Bit right shifting of C language in macOS 10.12 is different from Ubuntu 16.04

Question

Update : I just rewrote the function in a new C source file on macOS:

#include <stdio.h>

int main() {

int x = 0xffffffff;

int m2 = (((((0x55 << 8) + 0x55 )<< 8) + 0x55)<< 8) + 0x55;
printf("m2 : 0x%x\n",m2);

int m4 = (((((0x33 << 8) + 0x33 )<< 8) + 0x33)<< 8) + 0x33;
printf("m4 : 0x%x\n",m4);

int m8 = (((((0x0f << 8) + 0x0f )<< 8) + 0x0f)<< 8) + 0x0f;
printf("m8 : 0x%x\n",m8);

int m16 = (0xff << 16) + 0xff ;
printf("m16 : 0x%x\n",m16);

int p1 = (x & m2) + ((x >> 1) & m2);
printf("p1: 0x%x\n",p1);

printf("p1 & m4 : 0x%x\n",p1 & m4);

printf("p1 >> 2 : 0x%x\n",p1 >> 2);

printf("(p1 >> 2) & m4 : 0x%x\n",(p1 >> 2) & m4);

int p2 = (p1 & m4) + ((p1 >> 2) & m4);
printf("p2 : 0x%x\n",p2);

int p3 = (p2 & m8) + ((p2 >> 4) & m8) ;
printf("p3 : 0x%x\n",p3);

int p4 = (p3 & m16)  + ((p3 >> 8) & m16) ;
printf("p4 : 0x%x\n",p4);
//int p4 = p3   + (p3 >> 8)  ;
int p5 = p4 + (p4 >> 16) ;

printf("BigCount result is : 0x%x\n",p5 & 0xFF);
}

And the printed result is :

everything is as same as the one in Ubuntu. This makes me more confused.

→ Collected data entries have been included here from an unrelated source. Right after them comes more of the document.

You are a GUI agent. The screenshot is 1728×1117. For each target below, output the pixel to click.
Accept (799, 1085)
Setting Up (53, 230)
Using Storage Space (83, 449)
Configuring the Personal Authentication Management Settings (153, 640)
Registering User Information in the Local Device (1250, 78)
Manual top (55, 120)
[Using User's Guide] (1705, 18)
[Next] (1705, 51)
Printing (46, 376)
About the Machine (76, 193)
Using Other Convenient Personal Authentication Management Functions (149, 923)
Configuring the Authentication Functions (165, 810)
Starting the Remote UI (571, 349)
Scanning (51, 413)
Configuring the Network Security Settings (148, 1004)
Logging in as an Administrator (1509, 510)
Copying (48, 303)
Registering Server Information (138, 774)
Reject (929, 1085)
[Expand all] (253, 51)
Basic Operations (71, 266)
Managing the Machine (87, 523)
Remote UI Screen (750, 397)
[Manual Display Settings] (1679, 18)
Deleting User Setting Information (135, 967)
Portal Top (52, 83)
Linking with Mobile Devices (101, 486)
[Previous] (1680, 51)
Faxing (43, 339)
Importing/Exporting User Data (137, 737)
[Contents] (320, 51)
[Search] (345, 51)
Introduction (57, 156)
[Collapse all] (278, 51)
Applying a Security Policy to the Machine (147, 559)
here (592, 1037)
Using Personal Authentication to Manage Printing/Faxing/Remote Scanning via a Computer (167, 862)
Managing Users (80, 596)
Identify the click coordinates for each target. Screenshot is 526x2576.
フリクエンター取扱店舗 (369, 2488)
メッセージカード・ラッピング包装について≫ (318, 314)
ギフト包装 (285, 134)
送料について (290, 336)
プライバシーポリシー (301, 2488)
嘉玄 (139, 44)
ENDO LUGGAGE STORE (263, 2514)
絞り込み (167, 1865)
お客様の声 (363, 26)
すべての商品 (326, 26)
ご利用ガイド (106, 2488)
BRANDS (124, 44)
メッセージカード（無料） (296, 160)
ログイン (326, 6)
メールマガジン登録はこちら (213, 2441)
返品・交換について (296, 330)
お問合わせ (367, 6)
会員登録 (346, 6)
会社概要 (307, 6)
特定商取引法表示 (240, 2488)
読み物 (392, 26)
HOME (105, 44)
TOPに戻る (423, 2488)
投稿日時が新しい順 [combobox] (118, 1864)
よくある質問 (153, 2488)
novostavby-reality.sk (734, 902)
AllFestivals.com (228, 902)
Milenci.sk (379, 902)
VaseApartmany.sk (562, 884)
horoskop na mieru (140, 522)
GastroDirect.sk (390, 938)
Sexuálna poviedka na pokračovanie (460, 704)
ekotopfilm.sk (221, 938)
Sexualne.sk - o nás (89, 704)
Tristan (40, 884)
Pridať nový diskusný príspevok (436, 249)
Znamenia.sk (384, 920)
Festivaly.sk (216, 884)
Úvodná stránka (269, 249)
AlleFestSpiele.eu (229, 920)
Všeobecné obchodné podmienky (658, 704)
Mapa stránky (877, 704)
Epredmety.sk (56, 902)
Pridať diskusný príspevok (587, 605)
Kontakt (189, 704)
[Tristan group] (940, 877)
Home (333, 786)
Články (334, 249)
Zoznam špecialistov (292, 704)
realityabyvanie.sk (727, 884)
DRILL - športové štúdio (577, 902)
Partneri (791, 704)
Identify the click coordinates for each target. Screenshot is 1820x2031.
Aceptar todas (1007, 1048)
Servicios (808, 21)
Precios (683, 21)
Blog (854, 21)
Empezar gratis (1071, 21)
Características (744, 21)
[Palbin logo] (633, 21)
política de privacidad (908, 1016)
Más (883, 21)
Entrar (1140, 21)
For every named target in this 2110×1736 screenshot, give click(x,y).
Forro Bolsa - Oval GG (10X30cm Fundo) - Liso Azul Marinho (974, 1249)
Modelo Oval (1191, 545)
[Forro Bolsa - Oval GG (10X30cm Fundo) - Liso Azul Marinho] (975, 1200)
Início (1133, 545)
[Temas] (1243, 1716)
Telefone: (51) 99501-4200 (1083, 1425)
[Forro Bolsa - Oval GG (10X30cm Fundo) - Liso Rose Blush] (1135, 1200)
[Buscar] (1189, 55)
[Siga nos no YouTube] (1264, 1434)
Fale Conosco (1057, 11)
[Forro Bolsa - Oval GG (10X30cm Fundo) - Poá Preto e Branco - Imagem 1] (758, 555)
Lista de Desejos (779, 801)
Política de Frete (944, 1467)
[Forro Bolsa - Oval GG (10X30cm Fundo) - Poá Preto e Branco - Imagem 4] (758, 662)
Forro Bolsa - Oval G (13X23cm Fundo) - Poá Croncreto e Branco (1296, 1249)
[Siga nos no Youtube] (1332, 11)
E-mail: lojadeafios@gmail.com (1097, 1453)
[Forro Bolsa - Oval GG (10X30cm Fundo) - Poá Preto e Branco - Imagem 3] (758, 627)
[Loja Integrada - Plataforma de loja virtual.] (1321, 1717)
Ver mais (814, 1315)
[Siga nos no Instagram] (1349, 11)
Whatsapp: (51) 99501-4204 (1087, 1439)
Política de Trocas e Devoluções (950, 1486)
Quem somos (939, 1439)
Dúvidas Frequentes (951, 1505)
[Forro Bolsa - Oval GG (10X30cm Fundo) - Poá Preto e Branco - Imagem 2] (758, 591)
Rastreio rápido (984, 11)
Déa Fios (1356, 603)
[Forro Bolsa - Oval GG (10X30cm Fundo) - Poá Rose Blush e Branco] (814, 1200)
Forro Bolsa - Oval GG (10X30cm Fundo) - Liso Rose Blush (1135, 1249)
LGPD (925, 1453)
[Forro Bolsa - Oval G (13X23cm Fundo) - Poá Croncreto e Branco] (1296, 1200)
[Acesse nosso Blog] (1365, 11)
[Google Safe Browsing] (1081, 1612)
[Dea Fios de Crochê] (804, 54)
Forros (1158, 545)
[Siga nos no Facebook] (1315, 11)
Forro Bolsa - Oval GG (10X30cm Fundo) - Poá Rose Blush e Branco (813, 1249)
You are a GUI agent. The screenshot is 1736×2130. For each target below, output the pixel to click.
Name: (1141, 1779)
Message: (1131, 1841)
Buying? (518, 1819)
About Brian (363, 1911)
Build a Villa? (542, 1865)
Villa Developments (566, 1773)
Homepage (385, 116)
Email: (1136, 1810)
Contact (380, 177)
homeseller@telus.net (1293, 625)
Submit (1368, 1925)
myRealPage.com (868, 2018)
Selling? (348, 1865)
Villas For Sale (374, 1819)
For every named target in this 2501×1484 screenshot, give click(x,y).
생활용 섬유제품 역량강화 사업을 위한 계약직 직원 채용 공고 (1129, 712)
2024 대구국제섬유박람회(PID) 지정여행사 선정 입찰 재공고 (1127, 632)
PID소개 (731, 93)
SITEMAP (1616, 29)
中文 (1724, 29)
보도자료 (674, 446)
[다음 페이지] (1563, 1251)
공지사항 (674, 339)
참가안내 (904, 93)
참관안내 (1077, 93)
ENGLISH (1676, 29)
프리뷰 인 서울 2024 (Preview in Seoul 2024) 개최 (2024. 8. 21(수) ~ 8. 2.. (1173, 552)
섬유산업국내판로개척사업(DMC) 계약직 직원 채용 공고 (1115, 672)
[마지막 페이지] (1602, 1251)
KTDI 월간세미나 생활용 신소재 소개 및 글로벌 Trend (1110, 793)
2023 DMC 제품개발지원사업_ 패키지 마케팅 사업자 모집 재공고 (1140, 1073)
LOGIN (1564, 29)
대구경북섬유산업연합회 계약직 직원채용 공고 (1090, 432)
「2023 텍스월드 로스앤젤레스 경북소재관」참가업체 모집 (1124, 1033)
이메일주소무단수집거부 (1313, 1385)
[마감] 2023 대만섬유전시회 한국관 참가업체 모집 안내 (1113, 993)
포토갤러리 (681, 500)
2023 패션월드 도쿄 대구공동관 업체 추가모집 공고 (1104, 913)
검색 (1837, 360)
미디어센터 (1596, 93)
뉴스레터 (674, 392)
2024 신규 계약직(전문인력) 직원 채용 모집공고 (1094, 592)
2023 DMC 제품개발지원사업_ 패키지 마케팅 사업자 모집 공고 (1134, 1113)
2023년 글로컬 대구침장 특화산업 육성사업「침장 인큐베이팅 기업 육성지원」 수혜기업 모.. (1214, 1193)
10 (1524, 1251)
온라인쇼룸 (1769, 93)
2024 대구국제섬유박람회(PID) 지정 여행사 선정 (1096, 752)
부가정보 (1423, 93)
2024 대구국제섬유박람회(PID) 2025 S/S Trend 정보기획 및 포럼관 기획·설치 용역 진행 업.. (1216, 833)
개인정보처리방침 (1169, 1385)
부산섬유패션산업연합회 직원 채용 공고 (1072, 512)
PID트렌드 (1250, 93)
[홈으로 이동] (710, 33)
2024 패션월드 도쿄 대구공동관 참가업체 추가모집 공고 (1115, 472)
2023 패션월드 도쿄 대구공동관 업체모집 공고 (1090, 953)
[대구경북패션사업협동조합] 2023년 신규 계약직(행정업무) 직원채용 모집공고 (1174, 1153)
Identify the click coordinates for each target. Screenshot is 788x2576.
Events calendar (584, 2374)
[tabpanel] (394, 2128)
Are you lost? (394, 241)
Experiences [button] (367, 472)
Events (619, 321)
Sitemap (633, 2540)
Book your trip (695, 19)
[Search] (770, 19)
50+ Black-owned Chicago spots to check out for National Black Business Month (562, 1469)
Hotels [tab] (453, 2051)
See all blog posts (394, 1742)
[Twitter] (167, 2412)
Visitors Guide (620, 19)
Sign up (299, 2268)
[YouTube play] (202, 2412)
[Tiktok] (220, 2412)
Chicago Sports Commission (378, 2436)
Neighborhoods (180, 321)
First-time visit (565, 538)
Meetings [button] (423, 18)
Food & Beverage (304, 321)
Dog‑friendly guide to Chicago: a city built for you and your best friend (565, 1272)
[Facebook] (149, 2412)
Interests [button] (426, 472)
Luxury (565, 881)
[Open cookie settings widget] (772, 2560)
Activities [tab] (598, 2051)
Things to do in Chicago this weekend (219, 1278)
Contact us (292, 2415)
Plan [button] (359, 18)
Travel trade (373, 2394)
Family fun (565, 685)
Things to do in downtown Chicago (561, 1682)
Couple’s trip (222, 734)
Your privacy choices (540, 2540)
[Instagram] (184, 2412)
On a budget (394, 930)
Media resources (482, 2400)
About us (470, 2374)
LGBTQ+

When I run this function in macOS 10.12, it gave an unexpected answer. The input x is 0xffffffff (-1). The function is written in C language:

int bitCount(int x) {

  int m2 = (((((0x55 << 8) + 0x55 )<< 8) + 0x55)<< 8) + 0x55;
  int m4 = (((((0x33 << 8) + 0x33 )<< 8) + 0x33)<< 8) + 0x33;
  int m8 = (((((0x0f << 8) + 0x0f )<< 8) + 0x0f)<< 8) + 0x0f;
  int m16 = (0xff << 16) + 0xff ;

  int p1 = (x & m2) + ((x >> 1) & m2);
  int p2 = (p1 & m4) + ((p1 >> 2) & m4); //line 7
  int p3 = (p2 & m8) + ((p2 >> 4) & m8) ;
  int p4 = (p3 & m16)  + ((p3 >> 8) & m16) ;
  //int p4 = p3   + (p3 >> 8)  ;
  int p5 = p4 + (p4 >> 16) ;

  return p5 & 0xFF;
}

When I track all the local variable by print it, I just found that the:

((p1 >> 2) & m4) //line7

printed the value of '0x2222222'(seven '2' instead of eight '2').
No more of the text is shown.